** Task to complete **
Copy each line, word for word, from the one with "You are a GUI" through the final line of the listing, but skip the pictures.

::: Provided records :::

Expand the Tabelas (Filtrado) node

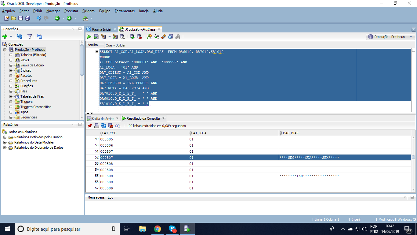(11, 55)
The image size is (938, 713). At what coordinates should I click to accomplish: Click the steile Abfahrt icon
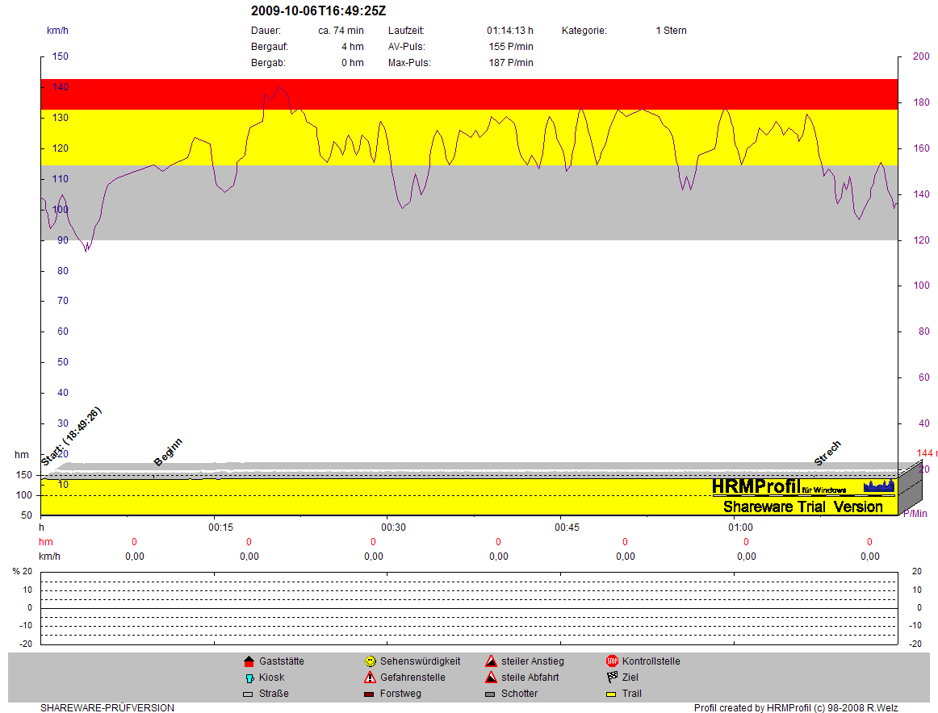491,678
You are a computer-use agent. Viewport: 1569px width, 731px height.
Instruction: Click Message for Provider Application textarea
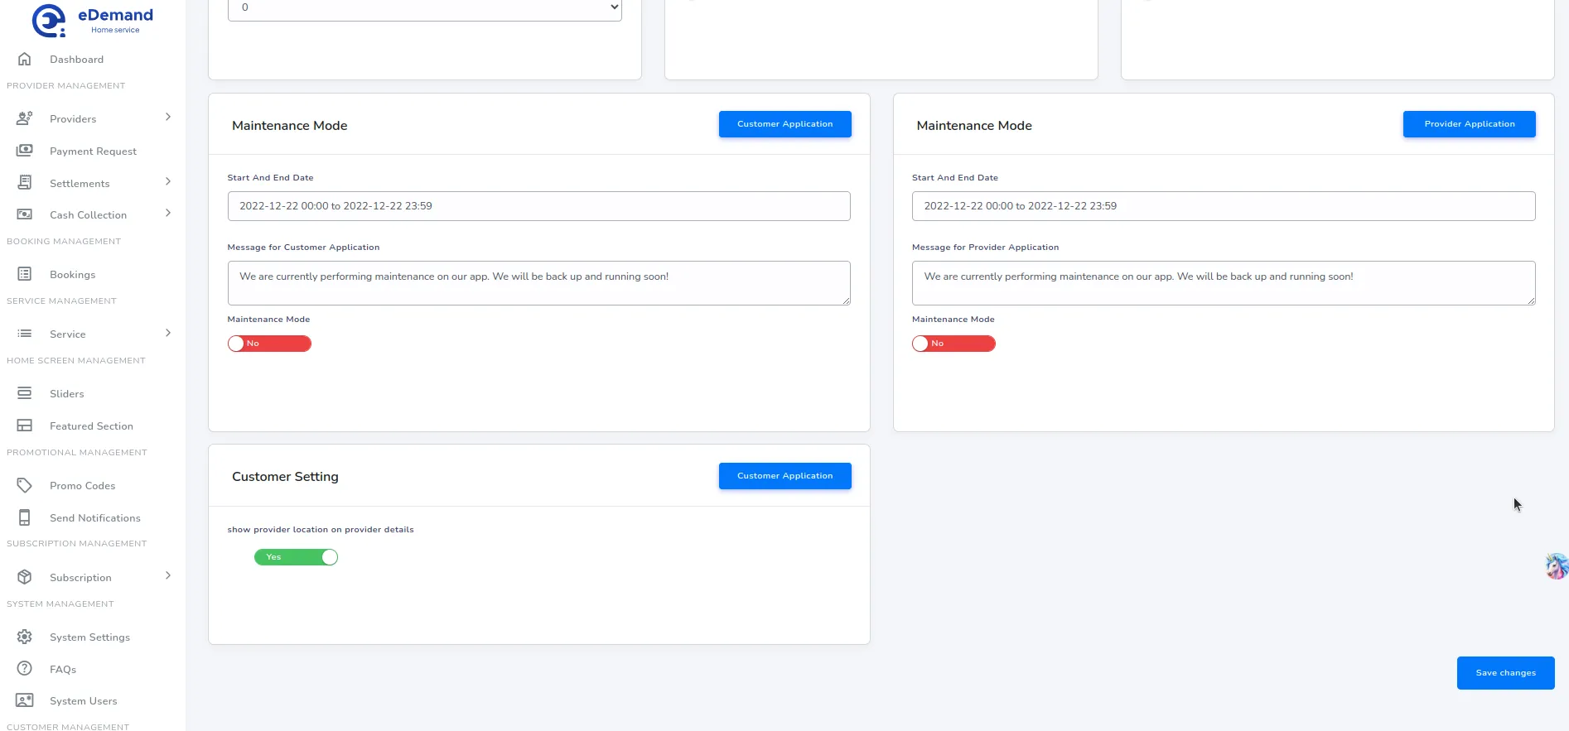(1223, 283)
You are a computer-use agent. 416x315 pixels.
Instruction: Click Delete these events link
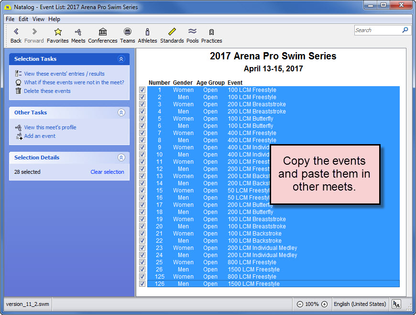[47, 91]
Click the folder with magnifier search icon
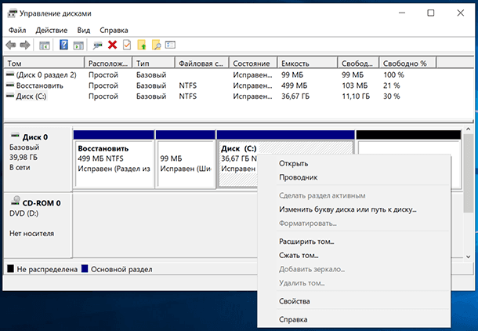This screenshot has width=478, height=331. point(156,45)
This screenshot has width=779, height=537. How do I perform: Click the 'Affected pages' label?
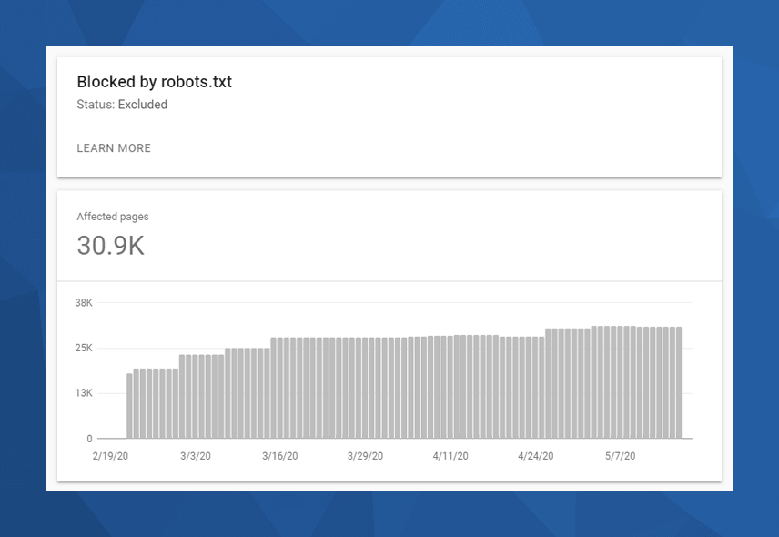point(113,217)
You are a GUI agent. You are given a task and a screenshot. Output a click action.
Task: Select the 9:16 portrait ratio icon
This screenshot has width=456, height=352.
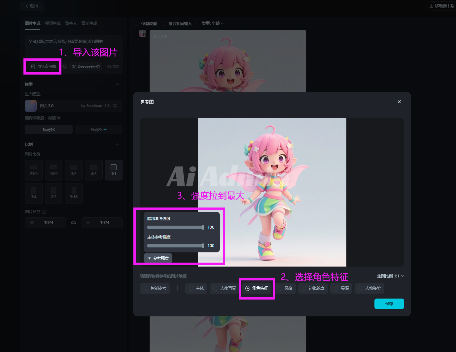point(74,190)
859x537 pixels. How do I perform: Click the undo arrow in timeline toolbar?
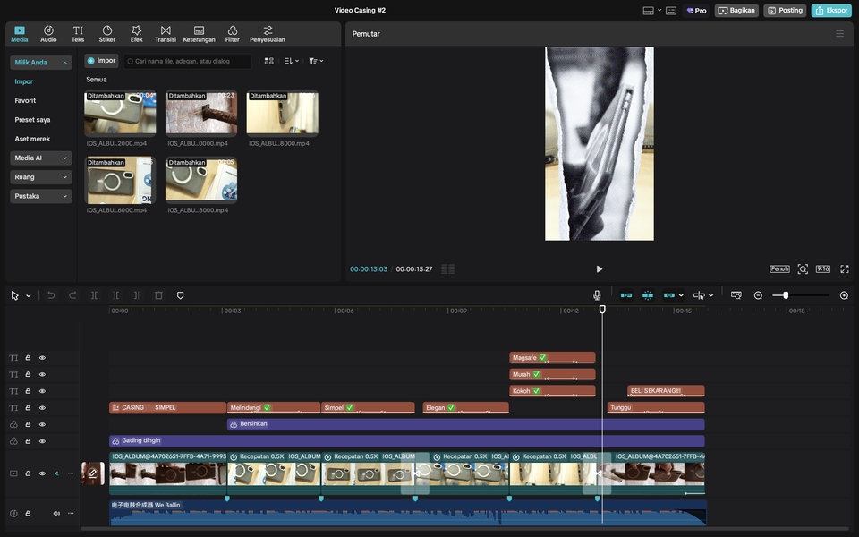[51, 295]
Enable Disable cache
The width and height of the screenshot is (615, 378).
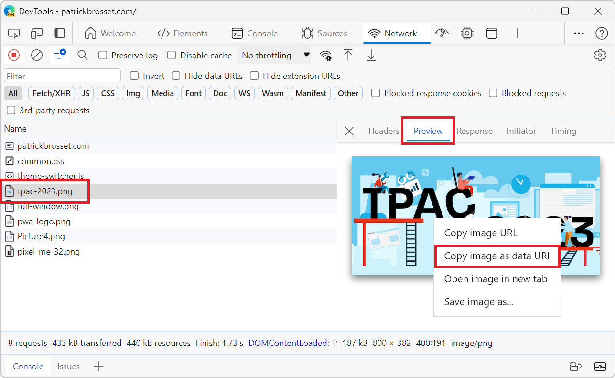click(x=171, y=55)
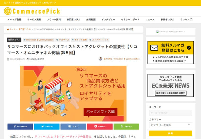Select the リコマース tag
This screenshot has height=139, width=201.
[x=63, y=40]
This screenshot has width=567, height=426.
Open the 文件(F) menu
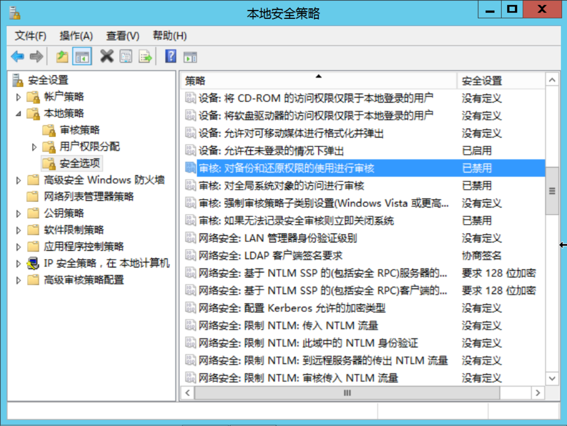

:::

** Task response **
You are a GUI agent. You are given a task and a screenshot. Output a click action.
Task: Select the 9:16 portrait ratio icon
This screenshot has width=456, height=352.
point(74,190)
859x537 pixels. How do I perform: Click the undo arrow in timeline toolbar?
[51, 295]
Enable Disable cache
The width and height of the screenshot is (615, 378).
click(x=171, y=55)
Select the リコマース tag
This screenshot has height=139, width=201.
[x=63, y=40]
This screenshot has width=567, height=426.
Open the 文件(F) menu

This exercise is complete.